よし、と、短く息を吐く。そして、茜色の屋根を目指して歩き出そうとして――。

「――ん?」

 視界の端に映った、見覚えのある人影に、足を止めた。

 そいつは、砂浜を海沿いに、歩いていた。そろそろ暗くなり始めているというのに、一体、何の用があるというのだろうか。

 僕はとりあえず、後をつけることにした。一応これでも監督役なのだから、何か危ないことをしているのなら、注意しなければならないだろうと、こんなのは後付けの建前。本音を言えば、大半を興味が占めていた。

 その人影は、砂浜の端まで歩いていくと、そのままゆっくりと堤防の階段を上がっていった。足音を殺しながら、僕もその後に続く。

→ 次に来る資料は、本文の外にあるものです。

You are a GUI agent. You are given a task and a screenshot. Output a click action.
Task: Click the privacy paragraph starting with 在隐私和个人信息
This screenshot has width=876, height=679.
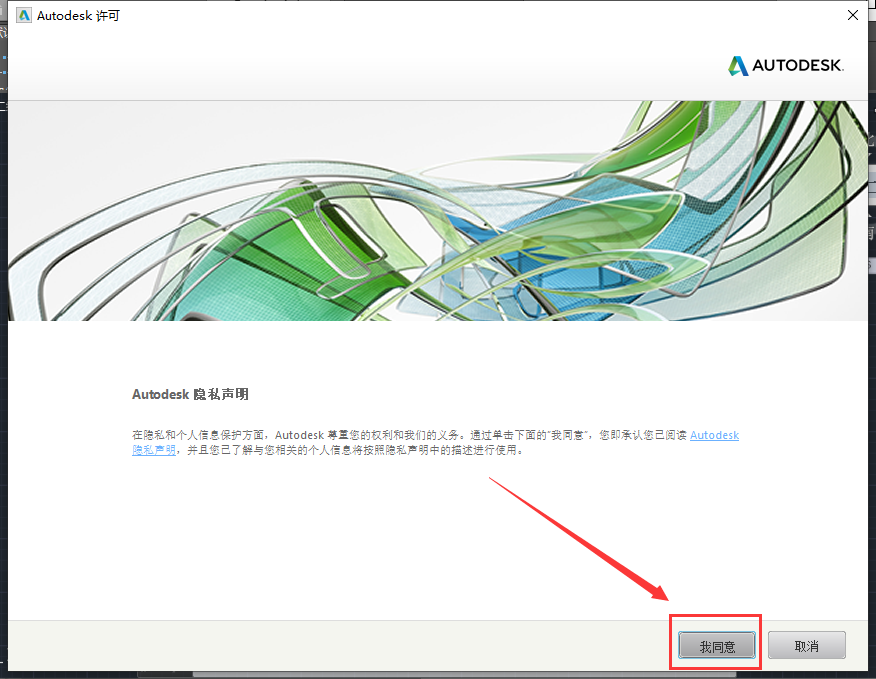tap(400, 436)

 堤防の上には、僕が追っていたそいつとは別にもう一人、誰かがいた。先の方に座り込んで、海を眺めている。

「――いつまで、そうしているつもりなんだ?」

 手前の方の人影が、張りのある声を上げた。

 それを聞いてか、もう一人がゆっくりと立ち上がる。そして、その癖のある明るい髪をクシャクシャと掻いてから、苛立つように呻いた。

「あー……もう、何なんすか、本当。大人しくしてるんだから、いいんじゃないですか」

「大人しくとか、そういうことじゃない。お前の態度が問題なんだよ。いつまで在原先生に迷惑をかけるつもりなんだ?」

 不意に出てきた自分の名前に、思わずドキリとしてしまう。

 空気が、痛いほどに張り詰めているのを感じた。まさに一触即発というか、いつ二人が掴み合いを始めてもおかしくなさそうだ。

 向かい合う二人――松前と榊は、互いに睨み合ったまま、しばらく静止していた。それは十秒ほどだったかもしれないし、或いは数分にも及んだかもしれないが、その静寂を破ったのは、松前の方が早かった。

「……何が、在原センセーだよ。榊先輩、あんたも三咲も、おかしいんだよ。どうしてあんな人が信じられるんだ?」

「信じるも何も、今回の僕らの引率だからな。いつまでも子供っぽいことばかり言ってないで、言うことくらい聞いたらどうだ?」

「ヘッ、言うこと、言うことねえ。俺はただ、わかってるんだよ。あの人を信用したところで、どうせ――」

 それは、どこか自嘲染みているというか。

 自傷染みているような、口振りだった。